I haven’t lost my dream of bringing my stories to the big screen. In fact, I now think that starting by publishing a book may be the best way to achieve that. Popular books are a “safe” product for studios to invest in, and the writer’s original work is guaranteed respect, because it already has a fan-base. But even if it never comes to that, I am so happy writing novels and soon sharing them with the world.

2.) What interests you in this particular period of the Middle Ages? Will you be expanding into other areas of the Middles Ages for future books?

What intrigued me about the early Middle Ages, or Dark Ages, is that so little is known about them. As an artist, this allowed me to step into the genre of historical fiction and bring my somewhat rampant imagination along with me. During the Viking Age in particular, the Vikings burned valuable items and manuscripts left and right, items which otherwise might have preserved history. So it remains an especially mysterious time. I wanted to be able to use known facts as a plot-base but still have enough freedom to craft my own story. So the first book begins in 1002, and the next two books follow two subsequent generations, concluding a few years after the Norman Conquest.

3.) What drew you to Eadric’s story?

Interestingly enough, I already had a story I wanted to write long before I stumbled upon Eadric Streona’s wikipedia page. You can say my inspiration came from two major sources: the intriguing history of Eadric Streona and my life-long love of the 80’s TV version of “The Scarlet Pimpernel.” Sir Percy Blakeney was one of my childhood heroes. What does this have to do with Eadric Streona? When I finally read Baroness Orczy’s book, I was rather disappointed by the simplicity of some of the characters, but most especially by Percy’s wife, Marguerite. I wanted to write a story about a man with the skill and charm to achieve whatever he wanted, though sometimes what he wanted was not necessarily “good.” I also wanted him to play off someone equally strong, but dogmatic and self-righteous to a fault. I already had a light plot drafted out incorporating Vikings and Anglo-Saxons when I found Eadric Streona, and it was as if a light shone down from heaven. He was the man I needed to write about, and everything else fell into place from there.

4.) Eadric has been vilified in historical treatises; William of Malmesbury described Eadric as, “The refuse of mankind and a reproach unto the English” ; what made you decide to reform this view of Eadric?

I am fascinated by the way society views “heroes,” and also why history remembers some figures more favorably than others. To me, it seems that Eadric was vilified because he lacked what one might call patriotism, or at least loyalty to a single king’s bloodline. He switched sides. He changed his mind. He wasn’t dogmatic. I find this especially interesting from a modern perspective, now that open-mindedness is more often embraced. Eadric certainly killed a few individuals, but he also prevented a major battle from taking place, and in that way saved hundreds of lives. His actions eventually brought England and Scandinavia together under a single king (at least for a little while). So should we vilify him while glorifying the people who wanted the wars to keep going indefinitely? After two-hundred something years of Viking attacks, what were the Anglo-Saxons still fighting for but an incompetent king? I do not want to turn Eadric into a hero, for he certainly wasn’t that. But I want people to question their definition of one.

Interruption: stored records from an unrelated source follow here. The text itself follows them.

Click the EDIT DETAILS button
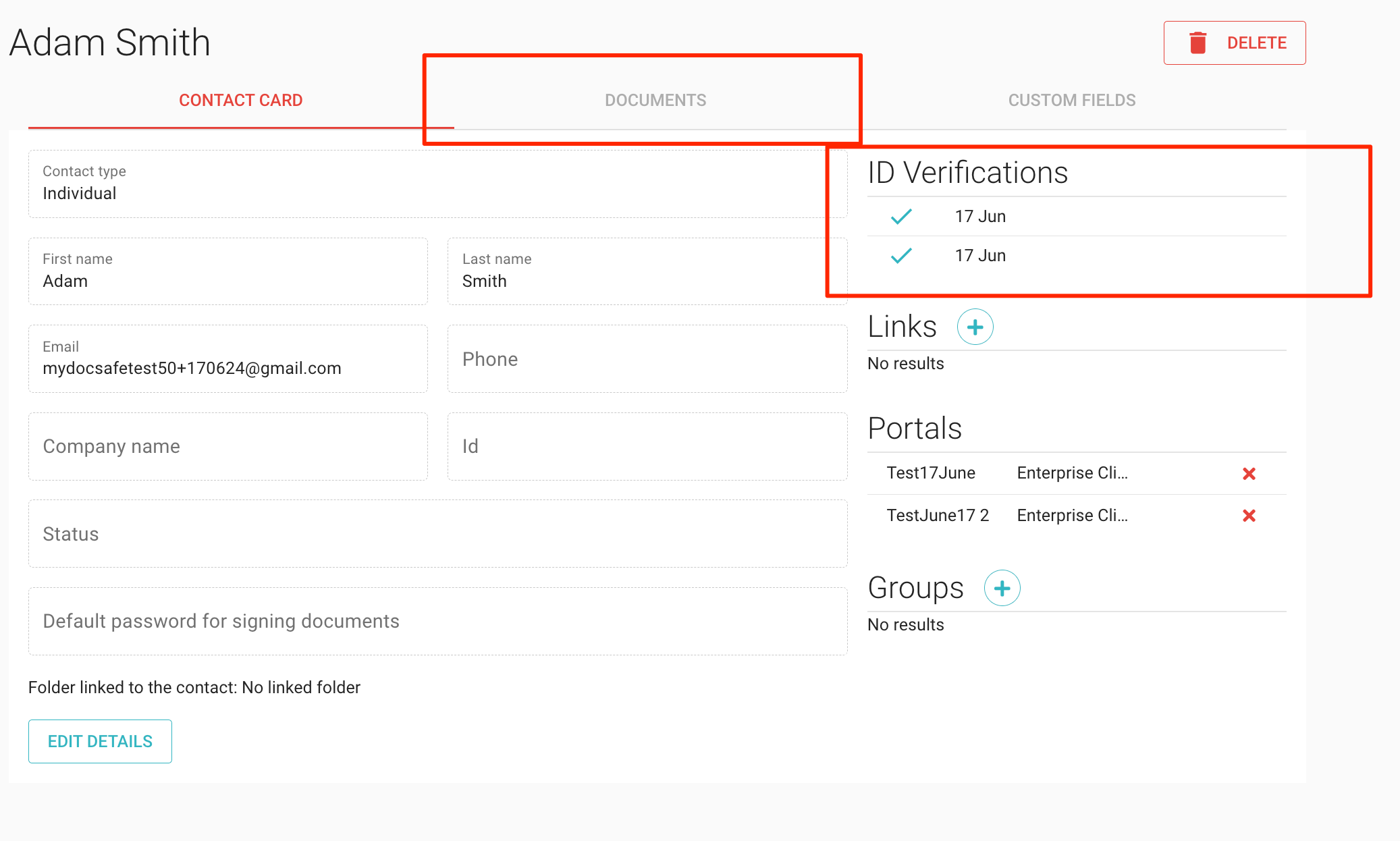coord(100,741)
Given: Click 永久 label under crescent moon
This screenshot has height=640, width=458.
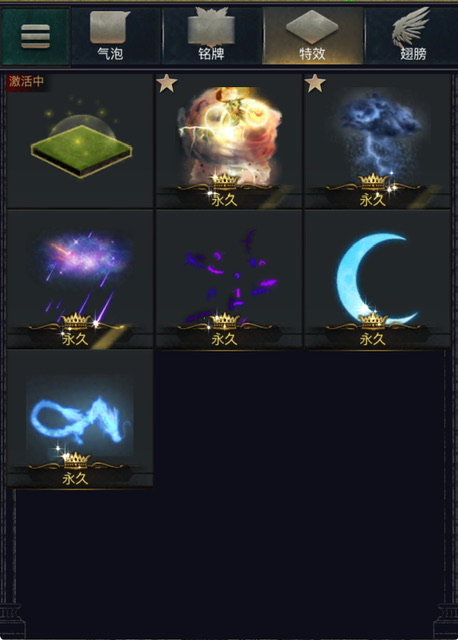Looking at the screenshot, I should [372, 339].
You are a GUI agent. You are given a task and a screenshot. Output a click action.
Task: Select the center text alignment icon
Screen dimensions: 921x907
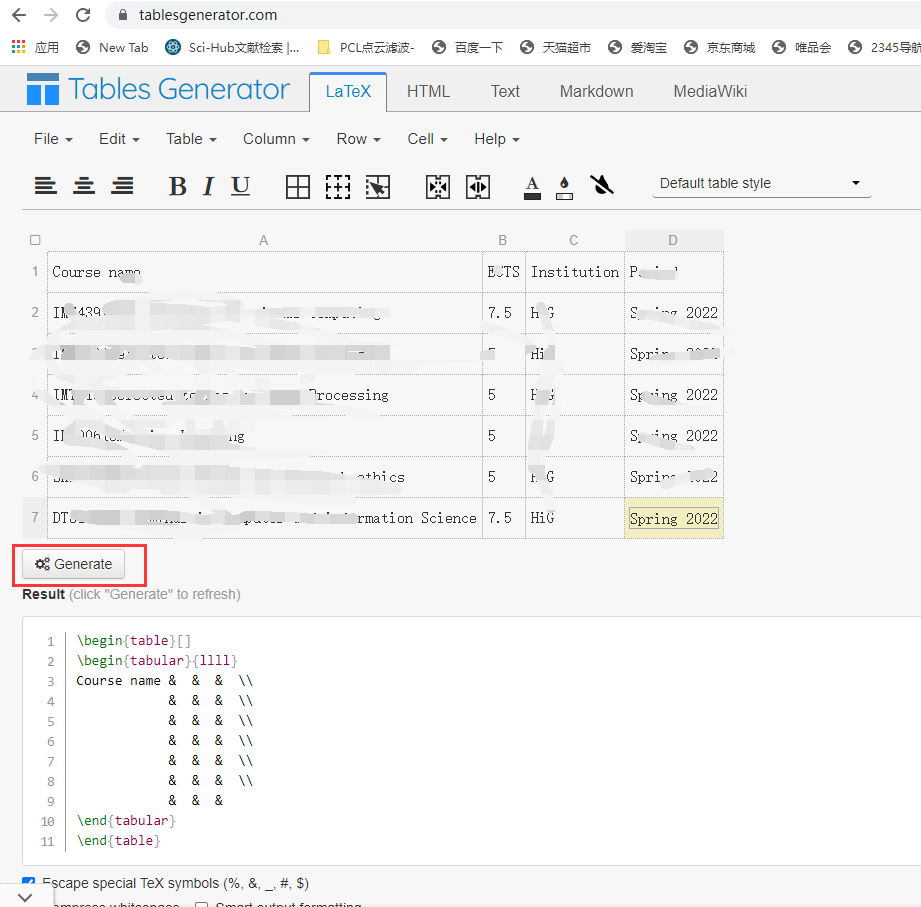tap(84, 186)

5.) What sources did you use in your research? How long did it take to do research for this book?

Because Eadric Streona is so often described as a despicable man, sometimes without explanation, I wanted to start with the source texts and go from there: the Anglo-Saxon Chronicles by Florence of Worcester, the Chronicles of the Kings of England by William of Malmesbury, and so on. I tried to draw my own conclusions from those sources (at least as far as the characters and their personalities) before moving on to more recent compositions. I went on to read many other great texts from historians like Edward Freeman, James Henry Ramsay, James Campbell, and others, so that I could combine old knowledge with the new. I spent a few weeks researching vigorously before starting the book, and continued to deepen my research as I worked.

6.) What are your upcoming projects? The Eadric novel is part of a larger series entitled, “The Sons of Mercia”, what can we expect from upcoming novels in the series?

The next volume is “Godric the Kingslayer,” the story of Eadric’s bastard son, Godric. Godric is fictional, but many of the events in the book are not. Canute the Great is a prominent character of Volume 2. Godric wishes to kill King Canute and avenge his father’s death—a goal that comes to consume his entire life. His quest begins as a righteous one, but he watches himself become his own worst enemy, and eventually he must change his ways or tear his own world apart.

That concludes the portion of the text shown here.